So I briefly touched on the fact that I had a manic phase last week when I posted about my trip to Lava Hot Springs.
Which got me thinking. I have never on this blog been able to just come out and say what exactly is wrong with me. I think I've been a bit ashamed of it, a little embarrassed, a little bit afraid of what people might think. Which is stupid, now that I think about it.
At this point I think you guys all know me well enough to understand more about mental illness than I've given you credit for in the past. You all know that:
1. It isn't my fault. It's a combination of faulty genetics and lots of crap I went through. Mostly it's the genetics, though.
2. My soul isn't "defective". I have a beautiful soul, and it's whole and very special.
3. I can lead a relatively normal life as long as I take my medicine. People would never know there was anything wrong unless I told them. And I generally don't tell people who don't need to know. But telling people things is what the internet is for, so here we are.
Besides, the antiquated views on mental illness are...well, antiquated. I'm not posessed by demons, I promise.
So here it is:
I have Bipolar Disorder. Bipolar Disorder usually fits into one of two categories, named Bipolar 1 and Bipolar 2. I have a rare form that doesn't really fit into either category. To put it into perspective, it's about as serious as Schizophrenia. In addition to Bipolar Disorder, I have Clinical Depression, an anxiety disorder, and a few OCDish tendencies (but I like the last one because it makes me do everything with mathematical patterns and I am ridiculously good at coming up with organizational systems).
I take pills 3 times a day. 3 medications (or 4 if I have a panic attack), 5 pills, some taken morning, noon, and night. I'm also on a continuous dose of birth control that prevents periods completely so I don't have to worry about the whole PMS thing (thank heaven...).
I love my manic phases because I feel FABULOUS. I feel like I have so much energy. My moods soar. I get so much done. I go out and do things and actually enjoy life for a few days (not that I don't enjoy life in general, it's just a really intense enjoyment I'm talking about here).
I hate my manic phases because when it ends, it ENDS. Abruptly. And I crash below my baseline. My medications usually keep me at a good baseline, which makes me feel pretty good every day. But after a manic phase, I just...can't. It's hard to explain. This is why it's a good thing that I only have 1 or 2 of these a year.
So Friday night I felt fabulous and I got home around 2:00 a.m. and went to sleep, and by the next morning I had crashed. I woke up and didn't want to do anything. I just wanted to lie on the couch all day and eat junk and be lazy, and so that's what I did. And I ate half of a chocolate silk pie and too much ice cream along with it. Sunday was similar, but I made myself get up and do some yard work. I'm slowly climbing back up out of this hole, but I still feel lethargic and blah. That's really the only way to describe it. Blah. And poor Scott has to put up with me being down on everything and moody and sleepy.

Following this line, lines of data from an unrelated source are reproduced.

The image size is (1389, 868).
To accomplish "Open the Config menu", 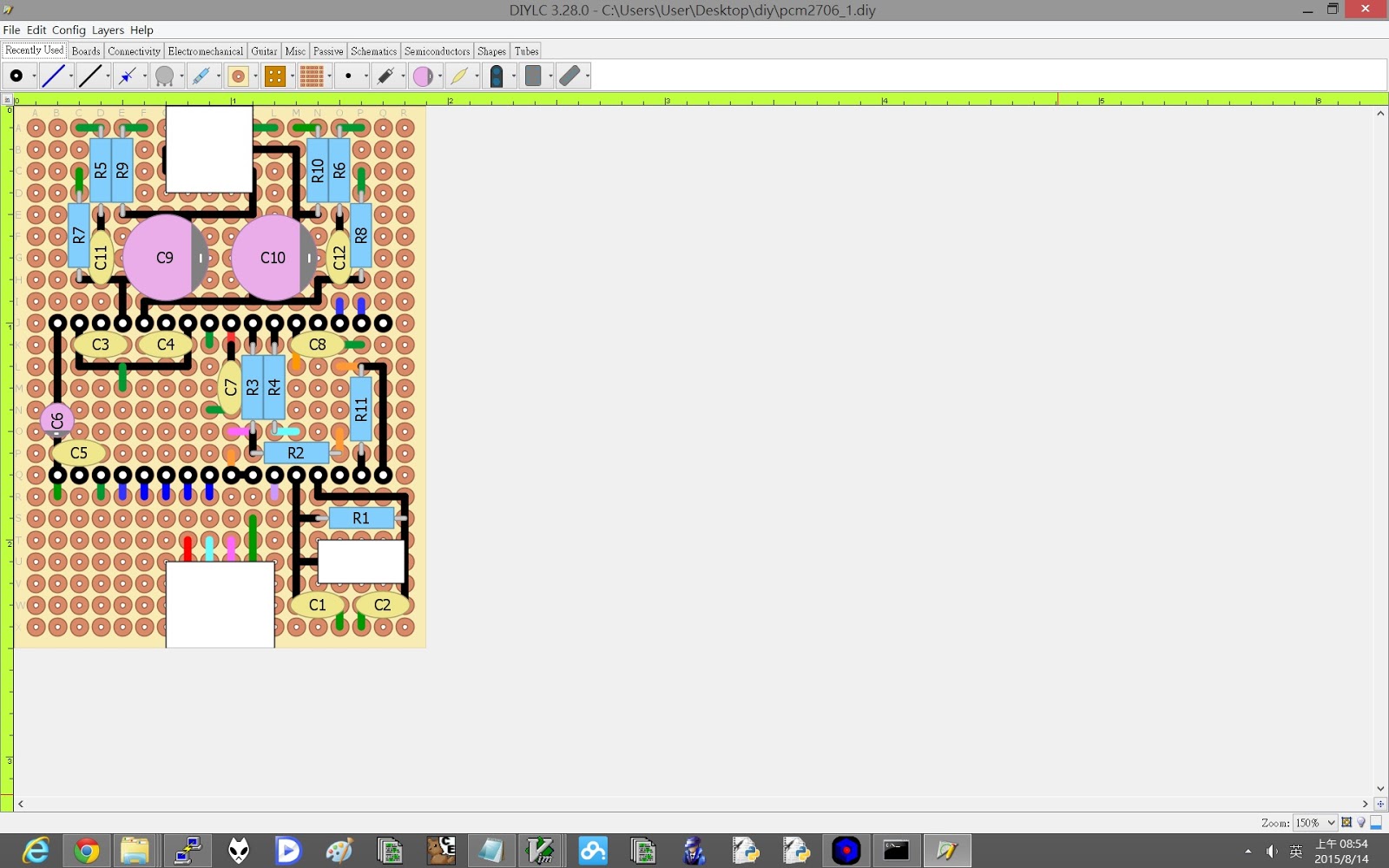I will point(68,30).

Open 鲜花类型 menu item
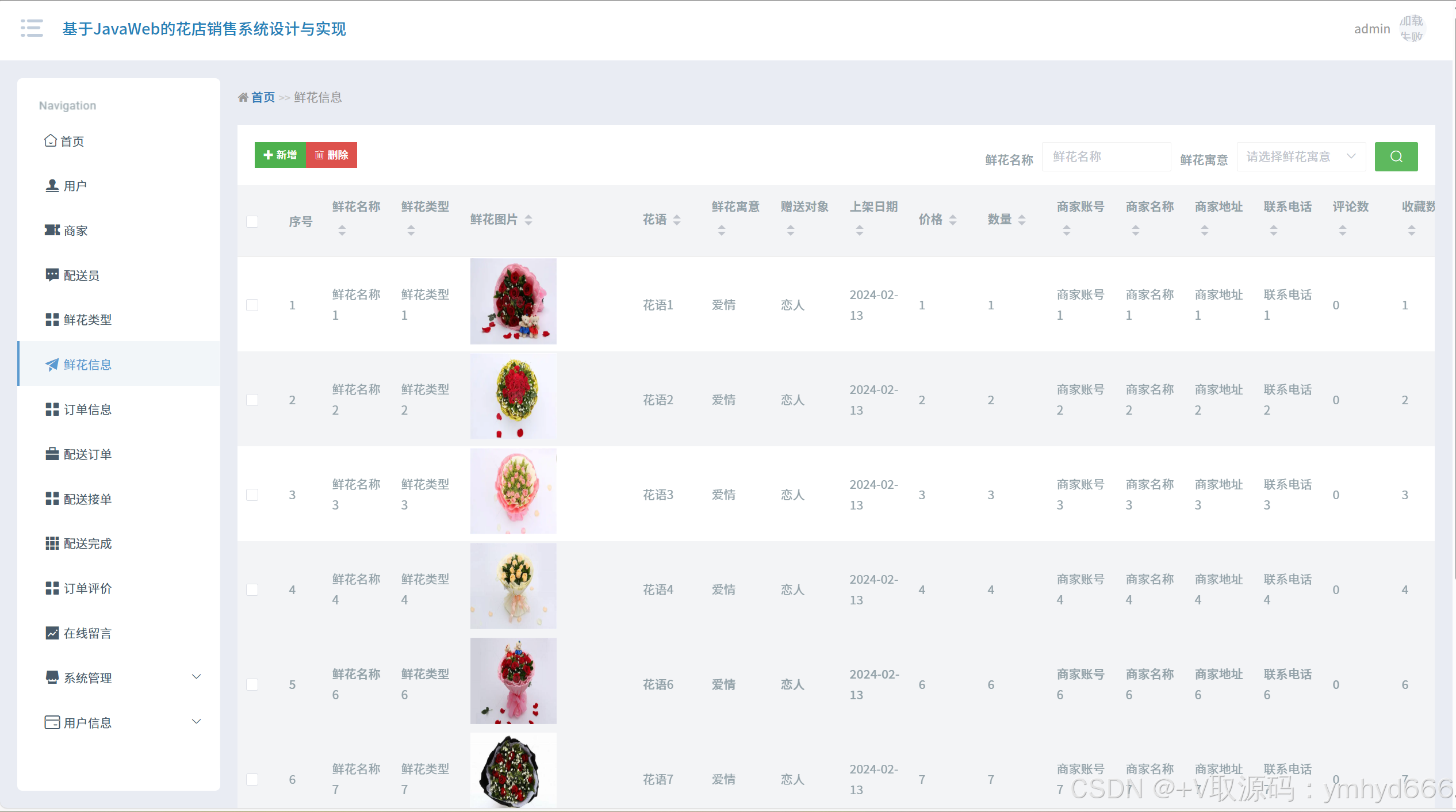click(x=87, y=320)
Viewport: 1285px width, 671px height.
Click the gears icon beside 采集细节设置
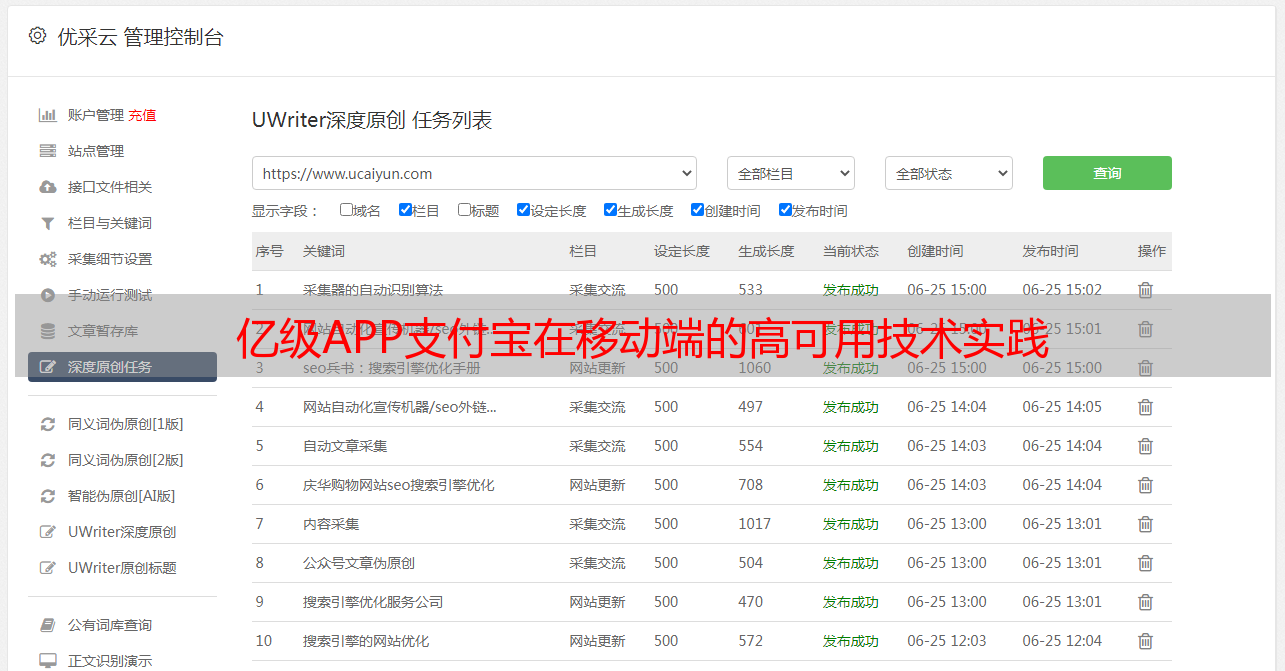coord(47,259)
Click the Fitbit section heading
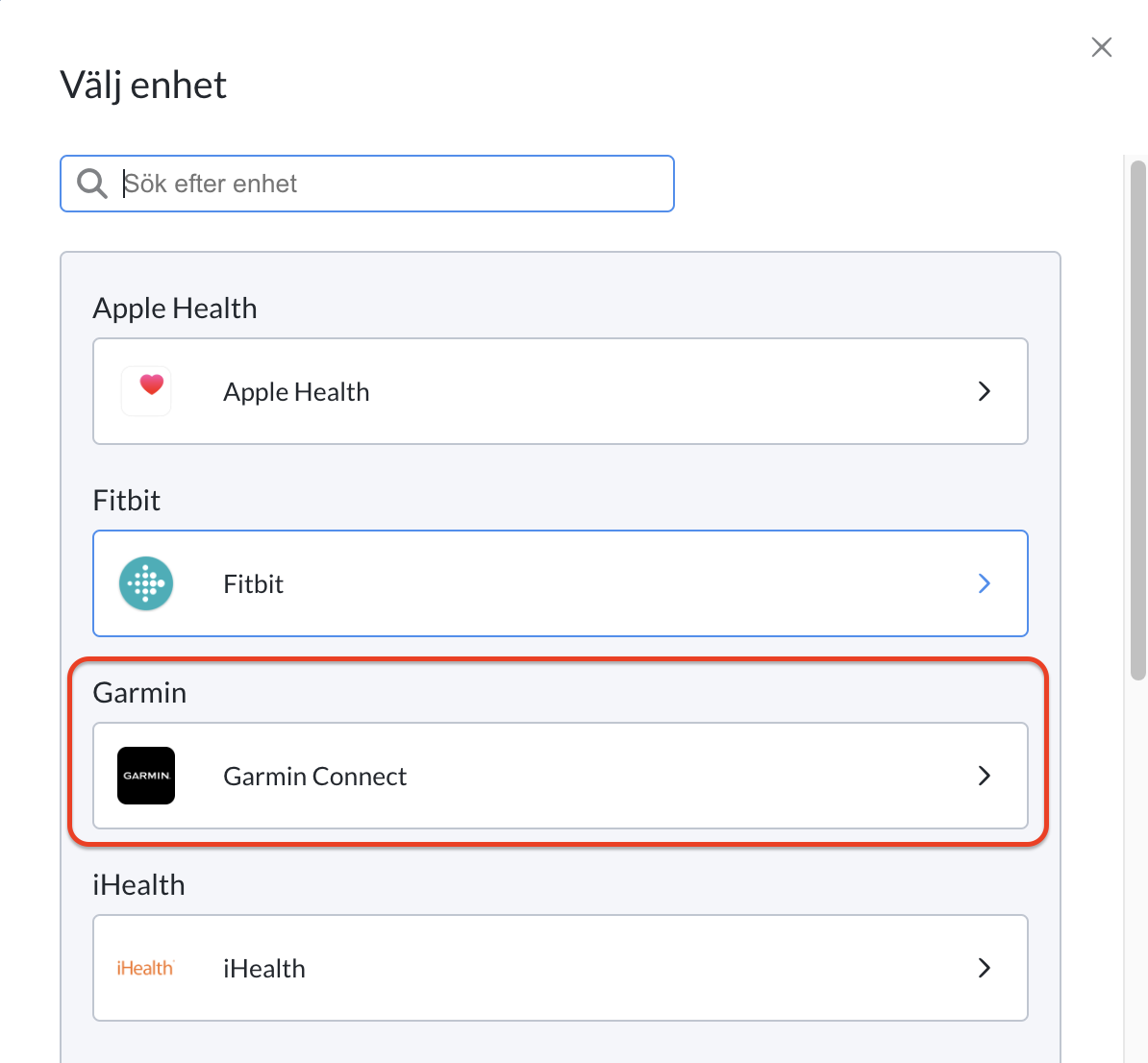Viewport: 1148px width, 1063px height. pos(126,500)
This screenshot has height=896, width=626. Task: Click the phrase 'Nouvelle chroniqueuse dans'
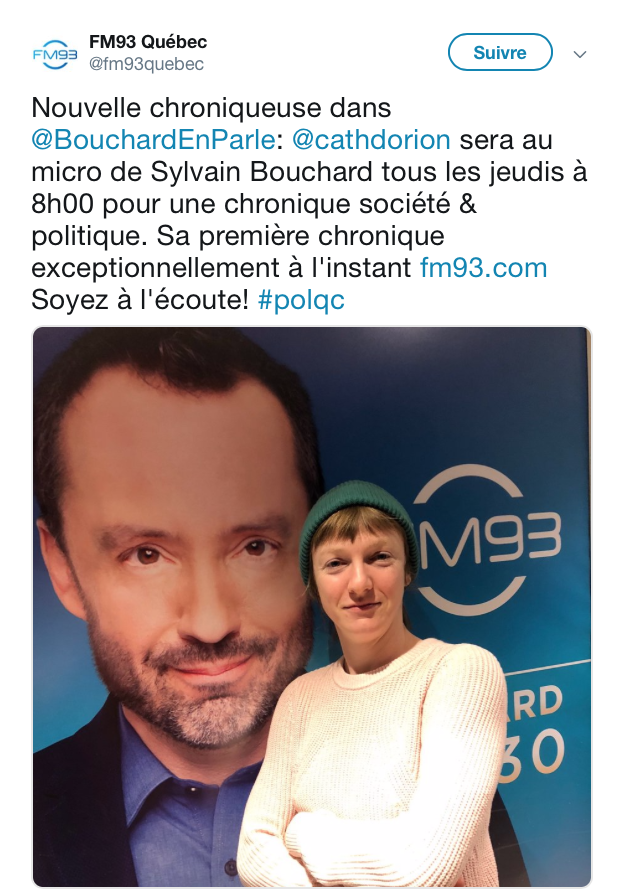pos(211,108)
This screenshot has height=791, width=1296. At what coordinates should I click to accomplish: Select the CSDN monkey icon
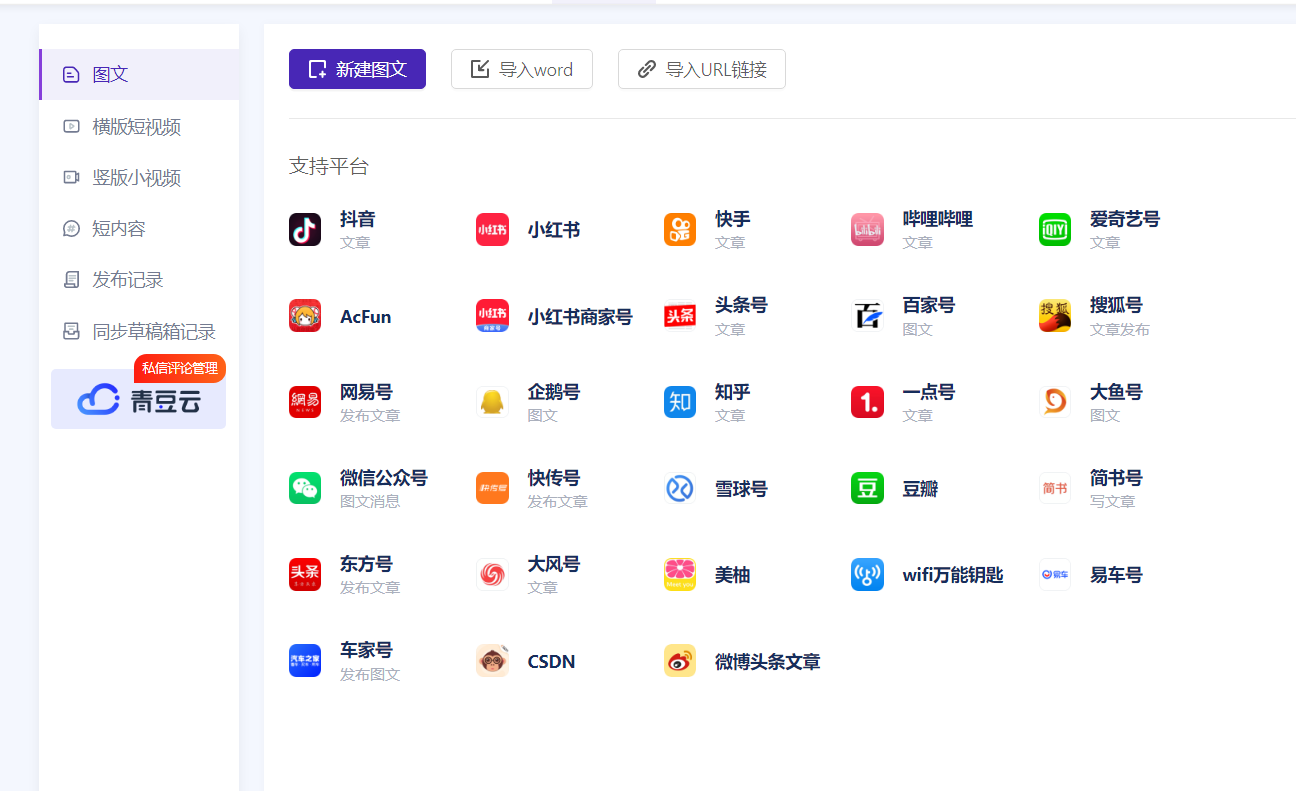(492, 661)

At least I'm not being a jerk this time.
The thing about being below my baseline is that it feels like I could fall further at any moment. It's like I'm on the edge of a cliff. I'm on solid ground, yes, but my toes are hanging off the edge and all it would take would be just a little push from anything, really, and down I would go. Fortunately, my antidepressant makes the cliff a lot shorter. (Thank you Mim for the awesome analogy.)